Reklama
Reklama

Monika Palikot o Januszu

Żona Palikota wychodzi z cienia! W niezwykle szczerym wywiadzie opowiada o tym, jak poznała swojego męża, co ją w nim ujęło i jak wyglądały początki ich związku.

W wywiadzie dla najnowszej "Gali" Monika Palikot przyznaje, że miłość do polityka spadła na nią jak grom z jasnego nieba. Po raz pierwszy zobaczyli się w Gardzienicach, wiosce koło Lublina, w której mieści się słynny ośrodek teatralny.

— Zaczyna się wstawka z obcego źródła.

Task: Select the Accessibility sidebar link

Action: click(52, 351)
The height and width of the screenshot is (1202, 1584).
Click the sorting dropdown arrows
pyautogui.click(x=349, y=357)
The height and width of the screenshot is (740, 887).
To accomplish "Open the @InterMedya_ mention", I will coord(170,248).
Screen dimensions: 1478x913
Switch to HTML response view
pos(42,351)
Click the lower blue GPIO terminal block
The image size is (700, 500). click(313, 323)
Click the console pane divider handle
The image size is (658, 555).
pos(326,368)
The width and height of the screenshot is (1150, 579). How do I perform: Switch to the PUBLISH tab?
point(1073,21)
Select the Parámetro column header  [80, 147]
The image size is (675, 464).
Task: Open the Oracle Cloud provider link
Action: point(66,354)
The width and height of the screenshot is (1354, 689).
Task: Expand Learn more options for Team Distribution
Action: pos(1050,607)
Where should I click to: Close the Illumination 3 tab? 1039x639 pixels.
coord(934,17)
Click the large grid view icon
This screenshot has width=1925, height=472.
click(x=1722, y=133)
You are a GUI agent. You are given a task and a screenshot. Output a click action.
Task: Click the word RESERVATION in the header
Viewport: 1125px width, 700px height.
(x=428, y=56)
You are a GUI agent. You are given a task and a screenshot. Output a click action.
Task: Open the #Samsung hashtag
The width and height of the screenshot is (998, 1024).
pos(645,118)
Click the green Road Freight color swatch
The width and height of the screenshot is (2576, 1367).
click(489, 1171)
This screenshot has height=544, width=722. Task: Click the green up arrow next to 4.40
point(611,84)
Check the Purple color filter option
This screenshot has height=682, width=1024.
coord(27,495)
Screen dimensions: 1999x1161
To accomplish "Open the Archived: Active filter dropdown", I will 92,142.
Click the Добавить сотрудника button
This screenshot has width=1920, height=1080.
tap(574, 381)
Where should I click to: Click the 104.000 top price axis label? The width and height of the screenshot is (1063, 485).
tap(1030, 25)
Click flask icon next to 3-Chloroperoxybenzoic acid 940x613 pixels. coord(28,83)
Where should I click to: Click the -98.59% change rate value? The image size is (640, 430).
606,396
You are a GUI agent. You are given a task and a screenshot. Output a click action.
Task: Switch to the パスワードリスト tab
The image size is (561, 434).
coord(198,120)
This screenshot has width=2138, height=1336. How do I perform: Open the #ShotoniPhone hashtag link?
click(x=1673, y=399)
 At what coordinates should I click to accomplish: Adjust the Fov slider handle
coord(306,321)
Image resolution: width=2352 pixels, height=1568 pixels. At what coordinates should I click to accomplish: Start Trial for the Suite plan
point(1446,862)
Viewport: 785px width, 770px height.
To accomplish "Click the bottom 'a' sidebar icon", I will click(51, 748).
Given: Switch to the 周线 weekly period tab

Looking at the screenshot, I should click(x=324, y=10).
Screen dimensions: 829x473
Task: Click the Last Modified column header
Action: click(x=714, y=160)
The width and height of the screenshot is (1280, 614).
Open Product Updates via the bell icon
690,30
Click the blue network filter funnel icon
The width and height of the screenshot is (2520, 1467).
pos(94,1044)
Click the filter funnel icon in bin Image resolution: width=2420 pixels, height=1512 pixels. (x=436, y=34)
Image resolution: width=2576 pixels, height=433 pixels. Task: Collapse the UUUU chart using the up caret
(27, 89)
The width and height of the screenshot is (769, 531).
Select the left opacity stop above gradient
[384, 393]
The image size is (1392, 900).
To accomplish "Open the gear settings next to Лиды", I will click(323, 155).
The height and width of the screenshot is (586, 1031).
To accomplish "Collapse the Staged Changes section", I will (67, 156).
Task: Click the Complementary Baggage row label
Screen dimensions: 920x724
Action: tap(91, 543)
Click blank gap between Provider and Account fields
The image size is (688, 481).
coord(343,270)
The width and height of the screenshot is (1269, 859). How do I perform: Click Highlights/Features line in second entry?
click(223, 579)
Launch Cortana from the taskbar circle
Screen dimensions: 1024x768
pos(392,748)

Monika tam pracowała. Janusz przyjechał na spotkanie polityków z mieszkańcami. Wtedy okazało się, jak wiele ich łączy. Chadzali na te same spektakle i lubili te same miejsca w Warszawie. Z tego pierwszego spotkania zapamiętała jego strój: żółty sweter, niebieskie sztruksowe spodnie i zielone buty.

Reklama

"To było wielkie zauroczenie. A jednocześnie pewność, że tak musiało się zdarzyć" - mówi.

Wzajemna fascynacja była podobno tak intensywna, że Monika przeprowadziła się do Janusza już następnego dnia - choć, jak zaznacza, na krótko, musiała się bowiem udać w służbową podróż.

Potem były długie rozmowy przez telefon i szybka weryfikacja życiowych planów.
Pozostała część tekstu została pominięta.